When I was a farmer lad I noticed that whenever we bought a new cow, and turned her into the pasture with the herd, there was a general inclination on the part of the rest to make the new cow think she had landed in the orthodox perdition. They would hook her away from the salt, chase her from the water, and the long-horned ones, for several weeks, would lose no opportunity to give her vigorous digs, pokes and prods.

With horses it was the same. And I remember one particular little black mare that we boys used to transfer from one pasture to another, just to see her back into a herd of horses and hear her hoofs play a resounding solo on their ribs as they gathered round to do her mischief.

Men are animals just as much as are cows, horses and pigs; and they manifest similar proclivities. The introduction of a new man into an institution always causes a small panic of resentment, especially if he be a person of some power. Even in schools and colleges the new teacher has to fight his way to overcome the opposition he is certain to meet.

In a lumber camp, the newcomer would do well to take the initiative, like that little black mare, and meet the first black look with a short-arm jab.

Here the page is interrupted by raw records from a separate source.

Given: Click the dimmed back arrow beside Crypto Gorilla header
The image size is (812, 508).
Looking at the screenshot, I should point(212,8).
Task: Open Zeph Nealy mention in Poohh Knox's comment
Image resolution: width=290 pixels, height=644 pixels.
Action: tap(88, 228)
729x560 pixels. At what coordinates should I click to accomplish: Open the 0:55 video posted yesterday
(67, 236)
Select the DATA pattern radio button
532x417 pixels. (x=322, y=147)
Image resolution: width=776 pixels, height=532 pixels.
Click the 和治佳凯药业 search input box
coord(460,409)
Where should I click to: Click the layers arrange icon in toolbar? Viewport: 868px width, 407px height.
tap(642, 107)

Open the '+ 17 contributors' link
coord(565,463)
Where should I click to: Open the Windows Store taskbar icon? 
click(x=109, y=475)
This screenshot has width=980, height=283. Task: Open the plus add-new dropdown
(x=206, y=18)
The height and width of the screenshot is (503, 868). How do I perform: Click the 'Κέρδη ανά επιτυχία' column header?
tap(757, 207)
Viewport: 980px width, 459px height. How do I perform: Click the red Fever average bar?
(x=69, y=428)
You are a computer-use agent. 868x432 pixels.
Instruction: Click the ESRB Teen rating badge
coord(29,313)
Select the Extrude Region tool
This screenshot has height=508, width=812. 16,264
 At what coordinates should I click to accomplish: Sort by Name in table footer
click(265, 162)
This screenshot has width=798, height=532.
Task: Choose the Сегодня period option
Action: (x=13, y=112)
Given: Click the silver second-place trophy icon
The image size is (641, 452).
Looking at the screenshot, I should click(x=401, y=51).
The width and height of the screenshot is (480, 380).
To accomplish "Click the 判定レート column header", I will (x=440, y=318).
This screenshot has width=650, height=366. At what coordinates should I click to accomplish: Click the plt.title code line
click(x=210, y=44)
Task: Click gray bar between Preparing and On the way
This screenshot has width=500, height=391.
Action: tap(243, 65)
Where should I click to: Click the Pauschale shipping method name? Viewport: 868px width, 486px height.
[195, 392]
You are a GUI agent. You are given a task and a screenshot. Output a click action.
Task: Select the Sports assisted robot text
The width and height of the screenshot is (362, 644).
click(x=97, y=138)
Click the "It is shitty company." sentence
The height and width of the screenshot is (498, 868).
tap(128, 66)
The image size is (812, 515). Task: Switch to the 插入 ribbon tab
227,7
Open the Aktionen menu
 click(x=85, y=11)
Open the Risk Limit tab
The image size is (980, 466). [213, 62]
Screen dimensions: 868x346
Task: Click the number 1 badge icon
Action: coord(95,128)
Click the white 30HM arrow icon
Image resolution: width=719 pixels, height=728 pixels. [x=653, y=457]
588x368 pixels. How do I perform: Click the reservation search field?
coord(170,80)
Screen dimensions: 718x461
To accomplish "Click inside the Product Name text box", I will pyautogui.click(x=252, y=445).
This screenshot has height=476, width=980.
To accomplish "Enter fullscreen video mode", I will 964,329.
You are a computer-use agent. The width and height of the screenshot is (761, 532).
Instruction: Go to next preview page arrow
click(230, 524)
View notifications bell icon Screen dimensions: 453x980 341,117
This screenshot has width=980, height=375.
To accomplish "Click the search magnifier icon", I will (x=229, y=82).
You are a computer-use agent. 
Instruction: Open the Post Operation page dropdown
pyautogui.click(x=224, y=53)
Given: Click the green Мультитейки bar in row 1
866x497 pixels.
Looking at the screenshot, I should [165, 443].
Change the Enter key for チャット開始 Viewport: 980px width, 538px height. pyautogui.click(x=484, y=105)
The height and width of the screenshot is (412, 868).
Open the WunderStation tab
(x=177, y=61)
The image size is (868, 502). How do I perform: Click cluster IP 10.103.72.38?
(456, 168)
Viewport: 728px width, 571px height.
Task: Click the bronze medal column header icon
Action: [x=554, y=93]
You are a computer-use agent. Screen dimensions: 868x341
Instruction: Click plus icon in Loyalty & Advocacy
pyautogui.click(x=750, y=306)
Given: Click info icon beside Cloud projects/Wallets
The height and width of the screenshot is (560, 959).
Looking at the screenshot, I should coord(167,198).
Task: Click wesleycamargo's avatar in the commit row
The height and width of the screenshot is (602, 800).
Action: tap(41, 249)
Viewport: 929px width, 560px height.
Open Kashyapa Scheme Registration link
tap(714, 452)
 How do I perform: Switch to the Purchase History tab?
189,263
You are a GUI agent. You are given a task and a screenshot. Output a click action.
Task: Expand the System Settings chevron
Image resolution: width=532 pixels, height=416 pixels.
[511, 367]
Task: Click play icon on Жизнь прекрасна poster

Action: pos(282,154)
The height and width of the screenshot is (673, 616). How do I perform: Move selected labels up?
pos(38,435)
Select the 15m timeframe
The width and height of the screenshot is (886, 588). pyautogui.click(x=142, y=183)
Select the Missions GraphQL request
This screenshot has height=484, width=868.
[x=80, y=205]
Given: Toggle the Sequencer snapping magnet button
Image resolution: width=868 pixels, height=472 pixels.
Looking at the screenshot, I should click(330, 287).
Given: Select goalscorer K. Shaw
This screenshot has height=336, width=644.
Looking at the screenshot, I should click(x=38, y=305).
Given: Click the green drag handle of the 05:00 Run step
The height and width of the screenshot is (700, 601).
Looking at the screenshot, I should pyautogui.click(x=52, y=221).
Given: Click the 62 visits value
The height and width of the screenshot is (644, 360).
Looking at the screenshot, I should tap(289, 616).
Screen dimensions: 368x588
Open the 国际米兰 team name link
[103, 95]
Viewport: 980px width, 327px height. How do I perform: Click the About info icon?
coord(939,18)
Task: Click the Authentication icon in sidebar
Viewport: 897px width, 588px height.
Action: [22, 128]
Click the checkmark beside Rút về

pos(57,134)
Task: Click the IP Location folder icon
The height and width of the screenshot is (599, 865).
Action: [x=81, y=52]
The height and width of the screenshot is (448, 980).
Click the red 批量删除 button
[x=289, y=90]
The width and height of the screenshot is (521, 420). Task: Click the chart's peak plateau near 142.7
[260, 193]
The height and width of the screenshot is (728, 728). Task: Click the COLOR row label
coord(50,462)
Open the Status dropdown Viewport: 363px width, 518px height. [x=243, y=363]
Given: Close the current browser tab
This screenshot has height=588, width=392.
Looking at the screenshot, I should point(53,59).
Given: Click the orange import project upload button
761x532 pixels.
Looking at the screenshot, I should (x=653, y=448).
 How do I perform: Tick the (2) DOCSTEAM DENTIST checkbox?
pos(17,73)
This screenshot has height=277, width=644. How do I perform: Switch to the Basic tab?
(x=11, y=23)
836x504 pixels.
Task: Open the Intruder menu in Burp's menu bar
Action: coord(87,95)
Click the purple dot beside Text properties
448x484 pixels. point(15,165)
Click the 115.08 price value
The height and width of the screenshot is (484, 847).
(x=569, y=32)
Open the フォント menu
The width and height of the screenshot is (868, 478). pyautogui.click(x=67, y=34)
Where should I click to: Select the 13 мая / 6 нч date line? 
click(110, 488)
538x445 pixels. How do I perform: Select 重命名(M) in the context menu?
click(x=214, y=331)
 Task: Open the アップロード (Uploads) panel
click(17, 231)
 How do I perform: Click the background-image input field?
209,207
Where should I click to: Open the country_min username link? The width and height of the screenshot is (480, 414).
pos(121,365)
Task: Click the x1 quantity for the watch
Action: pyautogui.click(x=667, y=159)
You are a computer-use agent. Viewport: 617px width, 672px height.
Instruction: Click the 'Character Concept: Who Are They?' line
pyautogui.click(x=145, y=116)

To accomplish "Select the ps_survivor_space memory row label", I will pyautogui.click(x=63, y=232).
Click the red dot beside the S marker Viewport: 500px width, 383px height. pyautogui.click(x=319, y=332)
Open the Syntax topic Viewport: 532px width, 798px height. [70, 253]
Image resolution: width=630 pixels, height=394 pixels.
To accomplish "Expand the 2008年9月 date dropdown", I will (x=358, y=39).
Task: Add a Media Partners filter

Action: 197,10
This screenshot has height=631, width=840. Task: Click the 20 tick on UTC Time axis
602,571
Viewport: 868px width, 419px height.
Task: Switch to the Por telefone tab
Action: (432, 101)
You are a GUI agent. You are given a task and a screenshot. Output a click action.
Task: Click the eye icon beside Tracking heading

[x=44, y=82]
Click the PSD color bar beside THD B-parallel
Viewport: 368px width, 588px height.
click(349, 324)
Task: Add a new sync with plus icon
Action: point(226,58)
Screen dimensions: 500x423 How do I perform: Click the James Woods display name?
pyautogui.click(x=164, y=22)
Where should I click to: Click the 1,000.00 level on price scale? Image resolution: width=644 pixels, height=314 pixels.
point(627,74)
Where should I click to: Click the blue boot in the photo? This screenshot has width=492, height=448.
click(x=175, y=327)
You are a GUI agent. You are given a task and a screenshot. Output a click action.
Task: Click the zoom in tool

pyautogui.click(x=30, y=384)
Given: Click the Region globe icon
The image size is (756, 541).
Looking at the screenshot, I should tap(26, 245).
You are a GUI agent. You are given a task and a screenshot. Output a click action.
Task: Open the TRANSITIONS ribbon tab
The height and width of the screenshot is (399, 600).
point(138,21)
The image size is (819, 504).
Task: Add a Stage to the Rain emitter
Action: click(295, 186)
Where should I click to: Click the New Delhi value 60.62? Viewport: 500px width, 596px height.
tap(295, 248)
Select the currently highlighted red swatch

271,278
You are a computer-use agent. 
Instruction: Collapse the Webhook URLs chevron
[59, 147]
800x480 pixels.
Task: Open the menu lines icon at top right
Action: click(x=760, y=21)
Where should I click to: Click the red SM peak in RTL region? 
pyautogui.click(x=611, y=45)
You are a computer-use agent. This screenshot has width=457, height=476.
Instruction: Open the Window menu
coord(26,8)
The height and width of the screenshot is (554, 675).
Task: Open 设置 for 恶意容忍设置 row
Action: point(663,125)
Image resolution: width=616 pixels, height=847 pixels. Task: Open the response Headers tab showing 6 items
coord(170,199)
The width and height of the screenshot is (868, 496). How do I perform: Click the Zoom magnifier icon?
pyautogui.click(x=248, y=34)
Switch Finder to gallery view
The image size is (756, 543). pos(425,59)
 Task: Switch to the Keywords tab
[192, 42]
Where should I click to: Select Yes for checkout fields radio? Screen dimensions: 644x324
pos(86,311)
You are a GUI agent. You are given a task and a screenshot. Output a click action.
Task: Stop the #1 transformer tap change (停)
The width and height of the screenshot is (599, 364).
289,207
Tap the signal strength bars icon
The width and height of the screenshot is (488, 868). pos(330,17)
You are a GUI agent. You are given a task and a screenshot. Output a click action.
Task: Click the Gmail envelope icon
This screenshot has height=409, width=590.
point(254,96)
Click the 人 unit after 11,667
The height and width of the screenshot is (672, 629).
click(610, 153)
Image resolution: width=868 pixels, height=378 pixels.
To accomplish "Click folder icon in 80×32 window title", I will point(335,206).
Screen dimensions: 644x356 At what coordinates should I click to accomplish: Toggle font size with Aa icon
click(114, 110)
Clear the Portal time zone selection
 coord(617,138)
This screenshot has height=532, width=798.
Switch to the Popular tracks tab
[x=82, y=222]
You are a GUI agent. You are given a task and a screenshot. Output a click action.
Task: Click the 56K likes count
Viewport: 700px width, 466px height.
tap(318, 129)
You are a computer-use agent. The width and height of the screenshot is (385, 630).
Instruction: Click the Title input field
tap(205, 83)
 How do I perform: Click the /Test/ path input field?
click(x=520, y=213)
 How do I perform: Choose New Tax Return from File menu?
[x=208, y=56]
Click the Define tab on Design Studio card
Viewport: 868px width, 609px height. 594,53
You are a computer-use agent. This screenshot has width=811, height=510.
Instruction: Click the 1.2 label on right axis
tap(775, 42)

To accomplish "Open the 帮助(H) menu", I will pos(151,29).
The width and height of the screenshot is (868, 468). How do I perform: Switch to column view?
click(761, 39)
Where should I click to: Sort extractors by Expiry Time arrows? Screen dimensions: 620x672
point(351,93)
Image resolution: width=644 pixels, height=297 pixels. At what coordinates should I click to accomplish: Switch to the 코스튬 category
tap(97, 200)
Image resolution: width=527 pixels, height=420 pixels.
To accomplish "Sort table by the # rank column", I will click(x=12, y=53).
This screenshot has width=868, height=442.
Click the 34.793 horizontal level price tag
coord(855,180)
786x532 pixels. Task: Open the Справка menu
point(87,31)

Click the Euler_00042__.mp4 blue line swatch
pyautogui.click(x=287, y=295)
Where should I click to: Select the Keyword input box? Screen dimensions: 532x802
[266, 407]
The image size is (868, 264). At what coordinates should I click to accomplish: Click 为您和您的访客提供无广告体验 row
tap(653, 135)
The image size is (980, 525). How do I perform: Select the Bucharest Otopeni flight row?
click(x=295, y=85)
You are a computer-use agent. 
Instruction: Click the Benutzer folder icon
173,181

But in a bank, department store or railroad office this cannot be. So the next best thing is to endure, and win out by an attention to business to which the place is unaccustomed. In any event, the bigger the man, unless he has the absolute power to overawe everything, the more uncomfortable will be his position until gradually time smooths the way and new issues come up for criticism, opposition and resentment, and he is forgotten.

The idea of Civil Service Reform–promotion for the good men in your employ rather than hiring new ones for the big places–is a rule which looks well on paper but is a fatal policy if carried out to the letter.

The business that is not progressive is sowing the seeds of its own dissolution. Life is a movement forward, and all things in nature that are not evolving into something better are preparing to return into their constituent elements. One general rule for progress in big business concerns is the introduction of new blood. You must keep step with the business world. If you lag behind, the outlaws that hang on the flanks of commerce will cut you out and take you captive, just as the wolves lie in wait for the sick cow of the plains.

To keep your columns marching you must introduce new methods, new inspiration and seize upon the best that others have invented or discovered.

The great railroads of America have evolved together. No one of them has an appliance or a method that is much beyond the rest. If it were not for this interchange of men and ideas some railroads would still be using the link and pin, and snake-heads would be as common as in the year 1869.

The railroad manager who knows his business is ever on the lookout for excellence among his men, and he promotes those who give an undivided service. But besides this he hires a strong man occasionally from the outside and promotes him over everybody. Then out come the hammers!

But this makes but little difference to your competent manager–if a place is to be filled and he has no one on his payroll big enough to fill it, he hires an outsider.

That is right and well for every one concerned. The new life of many a firm dates from the day they hired a new man.

Communities that intermarry raise a fine crop of scrubs, and the result is the same in business ventures. Two of America’s largest publishing houses failed for a tidy sum of five millions or so each, a few years ago, just thru a dogged policy, that extended over a period of fifty years, of promoting cousins, uncles and aunts whose only claim of efficiency was that they had been on the pension roll for a long time. This way lies dry-rot.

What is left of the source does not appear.